What vulnerabilities have been found?
The vulnerability (CVE-2024-27956) is a SQL injection that could allow unauthenticated attackers to create administrator accounts and take control of a WordPress site.
This class of vulnerabilities stems from a bug in a web application to properly query databases. SQL syntax uses apostrophes to indicate the beginning and end of a data string. When inserting strings with specially positioned apostrophes into vulnerable fields on the website, attackers can execute specially manipulated SQL statements that perform several sensitive actions: return sensitive data, grant system administrative privileges or more generally abuse the operation of the web application.

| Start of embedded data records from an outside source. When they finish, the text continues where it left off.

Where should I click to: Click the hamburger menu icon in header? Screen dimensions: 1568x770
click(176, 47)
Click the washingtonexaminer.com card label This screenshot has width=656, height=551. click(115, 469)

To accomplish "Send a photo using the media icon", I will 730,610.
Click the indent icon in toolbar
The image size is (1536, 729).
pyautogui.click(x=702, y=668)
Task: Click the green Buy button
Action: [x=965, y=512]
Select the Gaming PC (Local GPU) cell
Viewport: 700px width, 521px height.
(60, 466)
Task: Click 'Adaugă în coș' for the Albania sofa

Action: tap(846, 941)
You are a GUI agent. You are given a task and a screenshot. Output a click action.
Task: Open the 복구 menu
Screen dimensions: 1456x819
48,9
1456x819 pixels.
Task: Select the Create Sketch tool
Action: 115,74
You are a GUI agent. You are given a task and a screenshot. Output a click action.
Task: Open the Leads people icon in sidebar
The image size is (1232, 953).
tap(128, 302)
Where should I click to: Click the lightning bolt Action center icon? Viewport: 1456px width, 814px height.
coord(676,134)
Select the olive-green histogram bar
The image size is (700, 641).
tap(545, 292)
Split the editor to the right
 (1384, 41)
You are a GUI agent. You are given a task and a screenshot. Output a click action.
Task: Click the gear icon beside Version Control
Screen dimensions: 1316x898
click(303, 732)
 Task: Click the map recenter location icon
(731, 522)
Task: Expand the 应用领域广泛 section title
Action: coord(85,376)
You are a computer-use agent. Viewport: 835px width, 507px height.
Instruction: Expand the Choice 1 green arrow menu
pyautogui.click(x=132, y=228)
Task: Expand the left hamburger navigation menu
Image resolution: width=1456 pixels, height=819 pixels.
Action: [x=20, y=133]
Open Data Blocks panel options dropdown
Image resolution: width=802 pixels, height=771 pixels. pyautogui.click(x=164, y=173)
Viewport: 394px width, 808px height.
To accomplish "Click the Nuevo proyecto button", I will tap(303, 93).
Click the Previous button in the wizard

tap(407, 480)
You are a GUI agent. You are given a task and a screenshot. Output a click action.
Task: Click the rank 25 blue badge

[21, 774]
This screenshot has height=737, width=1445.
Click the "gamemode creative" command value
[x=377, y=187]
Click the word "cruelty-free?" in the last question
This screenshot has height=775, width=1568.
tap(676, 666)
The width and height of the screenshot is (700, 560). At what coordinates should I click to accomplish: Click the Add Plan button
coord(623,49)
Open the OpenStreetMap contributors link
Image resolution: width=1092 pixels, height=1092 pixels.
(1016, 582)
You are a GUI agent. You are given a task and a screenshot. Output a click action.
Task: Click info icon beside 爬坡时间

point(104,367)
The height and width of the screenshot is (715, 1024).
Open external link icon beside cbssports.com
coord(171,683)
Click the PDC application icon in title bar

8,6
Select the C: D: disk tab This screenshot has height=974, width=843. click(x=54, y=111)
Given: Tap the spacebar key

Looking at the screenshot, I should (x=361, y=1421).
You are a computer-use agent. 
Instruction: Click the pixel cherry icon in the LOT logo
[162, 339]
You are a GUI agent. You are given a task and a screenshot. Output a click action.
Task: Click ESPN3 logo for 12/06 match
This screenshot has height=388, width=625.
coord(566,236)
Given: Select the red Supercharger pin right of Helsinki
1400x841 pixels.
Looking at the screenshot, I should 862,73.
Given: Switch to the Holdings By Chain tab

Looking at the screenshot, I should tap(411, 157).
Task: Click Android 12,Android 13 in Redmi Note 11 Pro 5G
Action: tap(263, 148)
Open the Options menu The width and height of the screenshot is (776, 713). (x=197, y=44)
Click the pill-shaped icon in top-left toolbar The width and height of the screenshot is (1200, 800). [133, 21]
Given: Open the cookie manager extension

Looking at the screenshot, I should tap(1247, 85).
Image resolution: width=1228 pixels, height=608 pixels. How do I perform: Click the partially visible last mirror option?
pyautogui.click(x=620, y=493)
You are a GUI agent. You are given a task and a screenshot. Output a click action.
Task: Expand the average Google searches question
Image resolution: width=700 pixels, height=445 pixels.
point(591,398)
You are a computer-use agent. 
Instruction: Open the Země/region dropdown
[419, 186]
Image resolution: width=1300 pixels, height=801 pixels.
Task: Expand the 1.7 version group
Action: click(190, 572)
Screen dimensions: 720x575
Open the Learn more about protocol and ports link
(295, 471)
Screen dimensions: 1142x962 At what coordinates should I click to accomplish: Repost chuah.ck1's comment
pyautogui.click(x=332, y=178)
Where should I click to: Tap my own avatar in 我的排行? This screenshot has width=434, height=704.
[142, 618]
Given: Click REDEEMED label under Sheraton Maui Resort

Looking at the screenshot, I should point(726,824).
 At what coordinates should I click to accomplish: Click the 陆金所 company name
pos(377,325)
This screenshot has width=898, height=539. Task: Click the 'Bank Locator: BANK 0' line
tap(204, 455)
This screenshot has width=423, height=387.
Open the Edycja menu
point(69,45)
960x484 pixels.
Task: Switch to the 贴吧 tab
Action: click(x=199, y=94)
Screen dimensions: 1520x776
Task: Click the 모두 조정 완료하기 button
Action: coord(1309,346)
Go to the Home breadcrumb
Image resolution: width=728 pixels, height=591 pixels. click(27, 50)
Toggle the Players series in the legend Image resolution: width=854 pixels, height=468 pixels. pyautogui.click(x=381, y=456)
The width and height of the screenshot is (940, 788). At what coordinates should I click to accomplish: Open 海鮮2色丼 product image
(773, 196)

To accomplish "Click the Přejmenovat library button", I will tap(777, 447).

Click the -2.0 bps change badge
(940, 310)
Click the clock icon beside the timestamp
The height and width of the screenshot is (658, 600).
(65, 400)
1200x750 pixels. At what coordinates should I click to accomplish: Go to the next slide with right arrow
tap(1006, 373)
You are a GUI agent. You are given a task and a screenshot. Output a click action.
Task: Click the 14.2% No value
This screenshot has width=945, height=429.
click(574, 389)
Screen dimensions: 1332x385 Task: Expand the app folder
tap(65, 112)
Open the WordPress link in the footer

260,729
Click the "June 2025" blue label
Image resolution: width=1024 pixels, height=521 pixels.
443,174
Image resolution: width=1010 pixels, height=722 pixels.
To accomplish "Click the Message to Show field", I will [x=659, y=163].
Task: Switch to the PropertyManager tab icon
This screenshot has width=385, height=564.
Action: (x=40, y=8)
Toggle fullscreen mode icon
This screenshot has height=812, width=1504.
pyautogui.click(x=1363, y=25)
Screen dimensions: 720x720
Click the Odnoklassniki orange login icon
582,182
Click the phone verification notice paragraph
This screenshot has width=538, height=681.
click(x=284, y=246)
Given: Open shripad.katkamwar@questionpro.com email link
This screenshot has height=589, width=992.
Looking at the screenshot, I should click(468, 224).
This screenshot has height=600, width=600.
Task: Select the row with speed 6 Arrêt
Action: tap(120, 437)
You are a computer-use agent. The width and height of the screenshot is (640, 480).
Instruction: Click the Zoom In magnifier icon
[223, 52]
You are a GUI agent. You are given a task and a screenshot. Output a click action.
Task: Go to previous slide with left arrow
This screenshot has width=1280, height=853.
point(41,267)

The picture for an attacker could not be better. We are talking about unauthenticated access, i.e. it is not necessary to have access to user credentials of the victim Wordpress website, nor administrator or even content creator and allows to create administration accounts, i.e. to become a superuser of the website.
This vulnerability in Wordpress allows you to create administrator accounts and gain full control of the website without being a previous user or administrator.
Is it actively trying to be exploited?
Wordpress security firm WPScan published a post on the exploitation of this vulnerability, where they revealed that they have recorded over 5 million attempts to exploit the vulnerability since its disclosure.
The summary exploitation process would be as follows:
- SQL Injection: Attackers exploit the SQLi vulnerability in the plugin to execute unauthorized database queries.
- Administrator User Creation: Attackers can create new administrator-level user accounts within WordPress with the ability to execute arbitrary SQL queries.
- Malware Upload: Once an admin-level account is created, attackers can upload malicious files to host malware that will later be downloaded by victims, and also typically shells or backdoors to maintain access.
Once a WordPress site is compromised attackers often rename vulnerable files for two main reasons:
- To evade detection and maintain access, i.e., seeking persistence on systems and making it difficult for website owners or security tools to identify or block the problem.
- It can also be a way attackers find to prevent other malicious actors from successfully exploiting their already compromised sites, a bit selfish these attackers, aren't they?
Mitigations
Considering the criticality of this threat, website owners should take immediate steps to protect their WordPress sites.
- Plugin Updates: Ensure that the Automatic plugin is updated to the latest version.
- User Account Review: Review and audit user accounts within WordPress, removing any unauthorized or suspicious admin users.
- Security Monitoring: Employ robust security monitoring tools and services to detect and respond to malicious activity on your website.
Upon any hint of suspicion or even without any if as a website owner you use WordPress with the Automatic plugin you should do a review of the indicators of compromise shared in the WPScan article.
Conclusions
Wordpress's market position for website creation will continue to attract the attention of cybercriminals, now and in the future, so these attacks will continue to occur frequently.
Here are some basic security recommendations if you are a user owning a website managed with Wordpress:
- First of all, think about the need to install plugins, carefully balancing the ability to keep plugins up to date, which is crucial for security, versus the ease of use or functionality they provide.
- Only install actively maintained plugins and review their use periodically to remove those that are not needed.
- Depending on the criticality of the website and the data it hosts, evaluate the need to install specialized continuous security monitoring tools in the cloud as offered by several manufacturers of security products specialized in Wordpress.
Wordpress is probably one of the best and most accessible alternatives for the creation and management of websites, but it is necessary to take care of its security, as any other system accessible from the web.